- WHAT TO WORK ON
Would you retype the line that contains "Open the Compare menu" and all lines following it to the end of the entries below, exactly and without pictures?

┌─ DATA PROVIDED

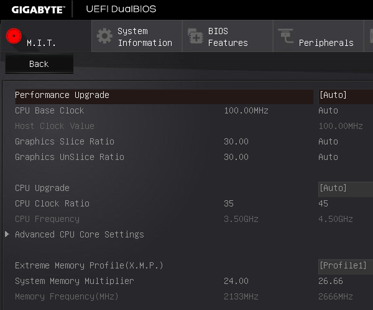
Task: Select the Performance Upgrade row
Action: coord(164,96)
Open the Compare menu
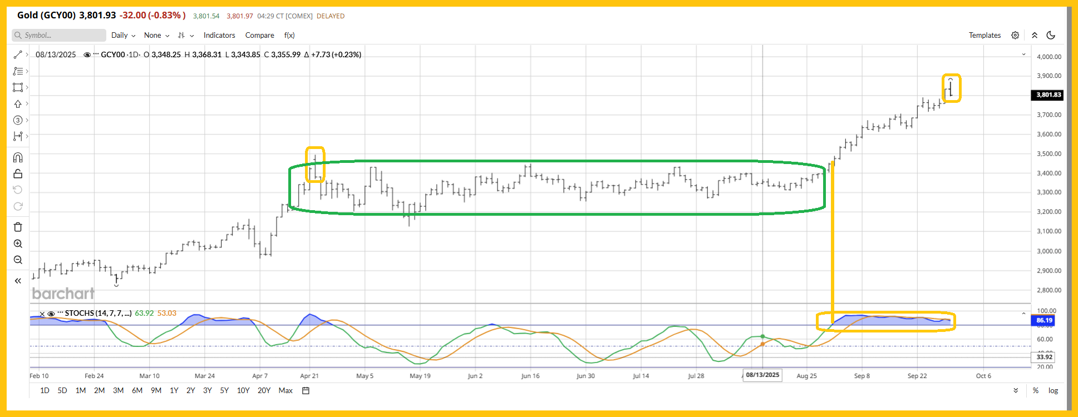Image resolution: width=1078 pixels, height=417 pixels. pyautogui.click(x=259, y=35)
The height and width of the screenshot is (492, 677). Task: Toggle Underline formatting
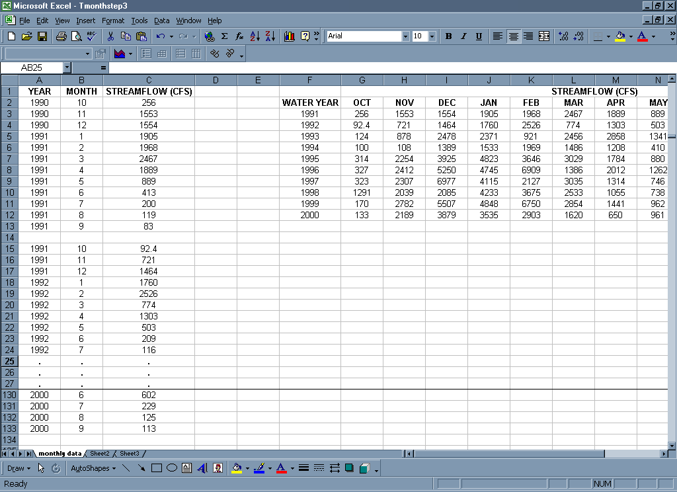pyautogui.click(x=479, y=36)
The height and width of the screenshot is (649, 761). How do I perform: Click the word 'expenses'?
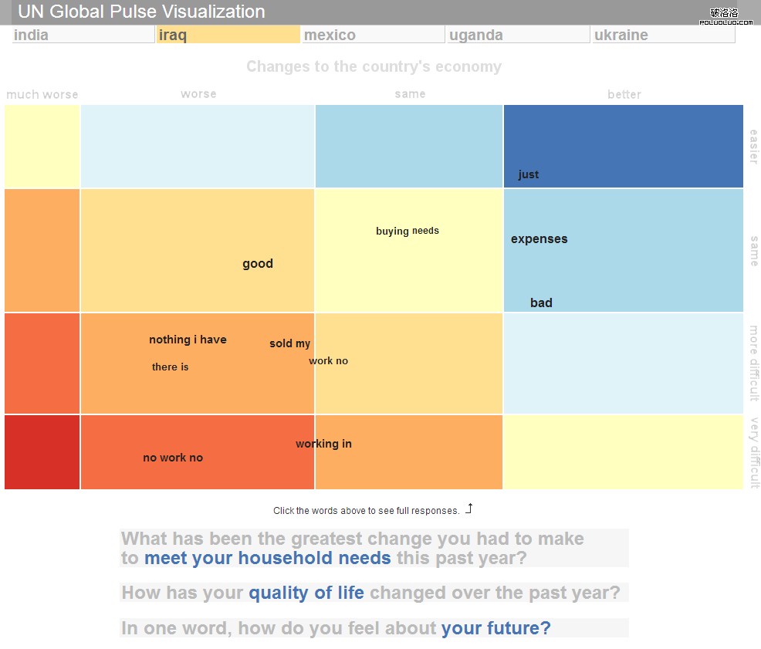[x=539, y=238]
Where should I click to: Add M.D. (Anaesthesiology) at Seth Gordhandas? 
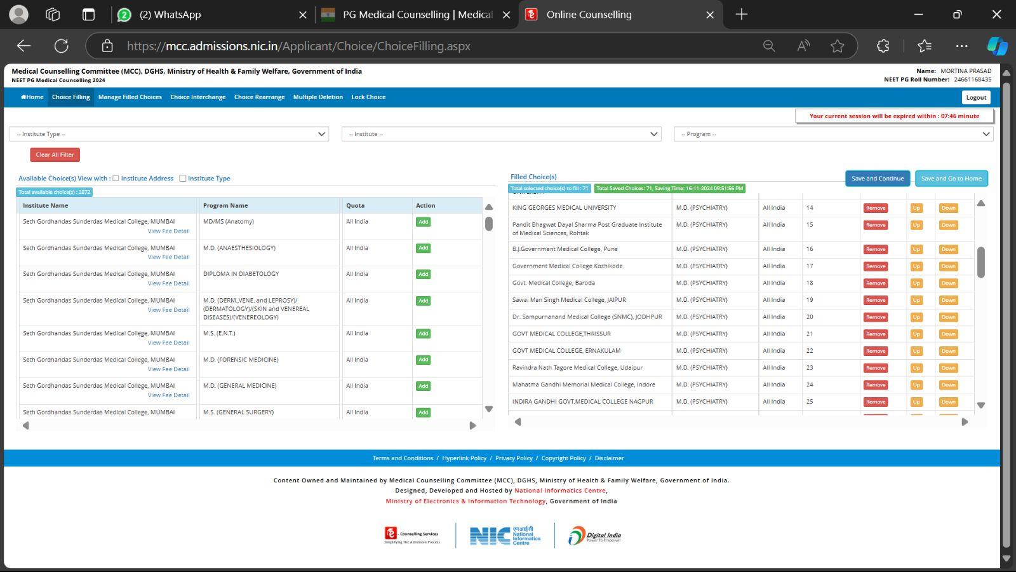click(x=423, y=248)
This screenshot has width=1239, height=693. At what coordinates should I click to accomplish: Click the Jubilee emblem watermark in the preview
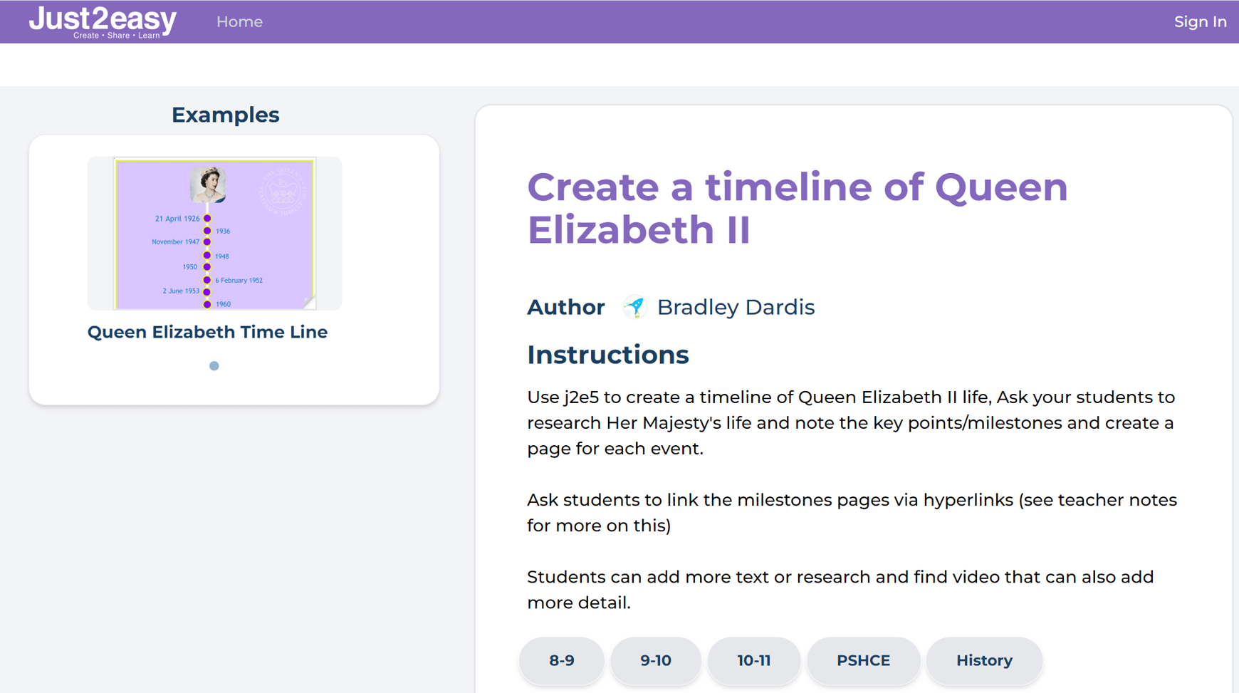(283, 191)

└─

- WRITTEN REPLY
Open the Compare menu
Image resolution: width=1078 pixels, height=417 pixels. pyautogui.click(x=259, y=35)
The height and width of the screenshot is (492, 677). Task: Toggle Underline formatting
pyautogui.click(x=479, y=36)
The height and width of the screenshot is (649, 761). How do I perform: Click the word 'expenses'?
[x=539, y=238]
Where should I click to: Add M.D. (Anaesthesiology) at Seth Gordhandas? 
click(x=423, y=248)
This screenshot has width=1239, height=693. At what coordinates should I click to accomplish: Click the Jubilee emblem watermark in the preview
(283, 191)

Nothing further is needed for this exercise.